== DATA ==

== Segment start ==

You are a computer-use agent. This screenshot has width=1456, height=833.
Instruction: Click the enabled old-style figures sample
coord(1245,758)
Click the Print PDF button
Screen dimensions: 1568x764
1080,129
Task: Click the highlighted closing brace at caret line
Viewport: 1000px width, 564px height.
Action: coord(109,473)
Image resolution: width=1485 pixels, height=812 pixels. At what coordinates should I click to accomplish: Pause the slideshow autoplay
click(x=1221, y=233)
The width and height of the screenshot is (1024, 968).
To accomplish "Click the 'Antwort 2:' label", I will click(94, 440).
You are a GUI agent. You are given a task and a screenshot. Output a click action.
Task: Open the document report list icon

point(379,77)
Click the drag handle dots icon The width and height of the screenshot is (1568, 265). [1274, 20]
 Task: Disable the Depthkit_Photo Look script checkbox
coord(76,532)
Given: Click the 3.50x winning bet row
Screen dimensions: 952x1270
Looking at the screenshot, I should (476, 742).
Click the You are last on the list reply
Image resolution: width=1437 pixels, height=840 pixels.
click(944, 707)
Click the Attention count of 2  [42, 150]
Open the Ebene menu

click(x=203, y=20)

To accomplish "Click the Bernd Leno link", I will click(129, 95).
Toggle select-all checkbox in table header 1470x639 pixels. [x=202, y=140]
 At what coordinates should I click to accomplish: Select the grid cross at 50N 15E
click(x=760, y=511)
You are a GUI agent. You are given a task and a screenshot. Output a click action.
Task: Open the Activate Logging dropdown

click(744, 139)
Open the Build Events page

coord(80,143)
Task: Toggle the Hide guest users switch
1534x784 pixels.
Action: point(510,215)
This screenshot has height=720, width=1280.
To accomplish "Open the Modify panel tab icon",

== Segment end ==

== GOAL OF THE EXERCISE ==
When you write out the listing, keep every line exactly as it is above.

== ANSWER TO THIS PROBLEM ==
You are a computer-use agent. This screenshot has width=1456, height=833.
Instruction: Click the enabled old-style figures sample
coord(1245,758)
Click the Print PDF button
Screen dimensions: 1568x764
1080,129
Task: Click the highlighted closing brace at caret line
Viewport: 1000px width, 564px height.
Action: coord(109,473)
Image resolution: width=1485 pixels, height=812 pixels. At what coordinates should I click to accomplish: Pause the slideshow autoplay
click(x=1221, y=233)
The width and height of the screenshot is (1024, 968).
To accomplish "Click the 'Antwort 2:' label", I will click(94, 440).
You are a GUI agent. You are given a task and a screenshot. Output a click action.
Task: Open the document report list icon

point(379,77)
Click the drag handle dots icon The width and height of the screenshot is (1568, 265). [1274, 20]
 Task: Disable the Depthkit_Photo Look script checkbox
coord(76,532)
Given: Click the 3.50x winning bet row
Screen dimensions: 952x1270
Looking at the screenshot, I should (476, 742).
Click the You are last on the list reply
Image resolution: width=1437 pixels, height=840 pixels.
click(944, 707)
Click the Attention count of 2  [42, 150]
Open the Ebene menu

click(x=203, y=20)

To accomplish "Click the Bernd Leno link", I will click(129, 95).
Toggle select-all checkbox in table header 1470x639 pixels. [x=202, y=140]
 At what coordinates should I click to accomplish: Select the grid cross at 50N 15E
click(x=760, y=511)
You are a GUI agent. You are given a task and a screenshot. Output a click action.
Task: Open the Activate Logging dropdown

click(744, 139)
Open the Build Events page

coord(80,143)
Task: Toggle the Hide guest users switch
1534x784 pixels.
Action: point(510,215)
This screenshot has height=720, width=1280.
To accomplish "Open the Modify panel tab icon",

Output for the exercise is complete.